The band has released a compilation of seventeen songs from their past projects titled, appropriately, “Radio Hits”. In addition to the thirteen songs that spent time on the national charts, the disc offers four new bonus tracks, one of them, “Al Frio Que Hay en Ti” is a live recording.
The band’s musical styles range from ballads and romantic songs to pop and rock. With Naranjo as arranger, the songs are all very slick, lush and polished. From the first album, I think “Tu Nombre” and “Recuerdame” are standout songs, both with strong, melodic singing and a very clean studio sound. All three songs from the second album lean toward a marketable Pop sound, “Que Mas Da” being the most popular. This was the album, I believe, that springboarded the band into being a commercial success. The third album is represented well on this compilation with nearly half the songs originating from it. It also demonstrates how the band has built upon its reputation, producing more hits with each release.

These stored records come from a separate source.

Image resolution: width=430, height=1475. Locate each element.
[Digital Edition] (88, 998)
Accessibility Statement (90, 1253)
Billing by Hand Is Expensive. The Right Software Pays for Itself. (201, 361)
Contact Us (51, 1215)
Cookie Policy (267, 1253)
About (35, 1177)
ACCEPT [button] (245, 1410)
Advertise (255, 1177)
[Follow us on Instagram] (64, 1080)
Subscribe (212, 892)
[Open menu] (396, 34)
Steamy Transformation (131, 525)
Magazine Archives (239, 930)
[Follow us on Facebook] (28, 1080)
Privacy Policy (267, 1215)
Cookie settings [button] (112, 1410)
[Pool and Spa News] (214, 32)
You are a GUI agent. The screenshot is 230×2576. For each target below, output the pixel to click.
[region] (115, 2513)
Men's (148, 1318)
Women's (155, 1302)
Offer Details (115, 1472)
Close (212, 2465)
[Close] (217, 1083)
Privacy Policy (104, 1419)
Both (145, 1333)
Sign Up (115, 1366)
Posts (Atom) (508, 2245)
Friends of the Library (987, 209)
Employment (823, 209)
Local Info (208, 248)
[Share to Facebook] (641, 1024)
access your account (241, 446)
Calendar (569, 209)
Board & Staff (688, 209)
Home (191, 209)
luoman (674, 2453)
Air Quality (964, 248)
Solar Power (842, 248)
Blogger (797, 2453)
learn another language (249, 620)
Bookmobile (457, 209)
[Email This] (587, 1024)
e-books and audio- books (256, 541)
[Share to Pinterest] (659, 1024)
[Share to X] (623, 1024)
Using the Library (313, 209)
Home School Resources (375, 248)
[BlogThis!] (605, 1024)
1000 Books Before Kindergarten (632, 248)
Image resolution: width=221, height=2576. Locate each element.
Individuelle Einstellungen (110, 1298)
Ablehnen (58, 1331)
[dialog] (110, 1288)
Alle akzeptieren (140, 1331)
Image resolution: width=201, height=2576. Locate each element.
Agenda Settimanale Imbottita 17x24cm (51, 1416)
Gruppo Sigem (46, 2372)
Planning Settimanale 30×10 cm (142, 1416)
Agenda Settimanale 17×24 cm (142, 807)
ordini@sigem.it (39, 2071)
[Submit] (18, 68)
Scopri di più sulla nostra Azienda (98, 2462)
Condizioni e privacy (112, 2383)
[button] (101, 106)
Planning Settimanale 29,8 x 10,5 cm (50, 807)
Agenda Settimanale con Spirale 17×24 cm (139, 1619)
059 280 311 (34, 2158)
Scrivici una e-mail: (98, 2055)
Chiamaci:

“Radio Hits” is a nice history of the Escats. The songs are historically progressive, so the listener can her the band grow. Naranjo’s keyboard work expands and becomes multi-layered. There is a confidence, a familiarity between the three musicians that meshes throughout their ten years together. I do wish there had been more information provided with the disc, liner notes to expand some of the information. For example, as an official music nerd, I’d like to know who played guitar on a few of the tracks. It will be interesting to watch them mature together over the upcoming decade.
The Escats CD is available at Jaime Peligro book store in Playa Tamarindo, where they will gladly sample the music for their customers.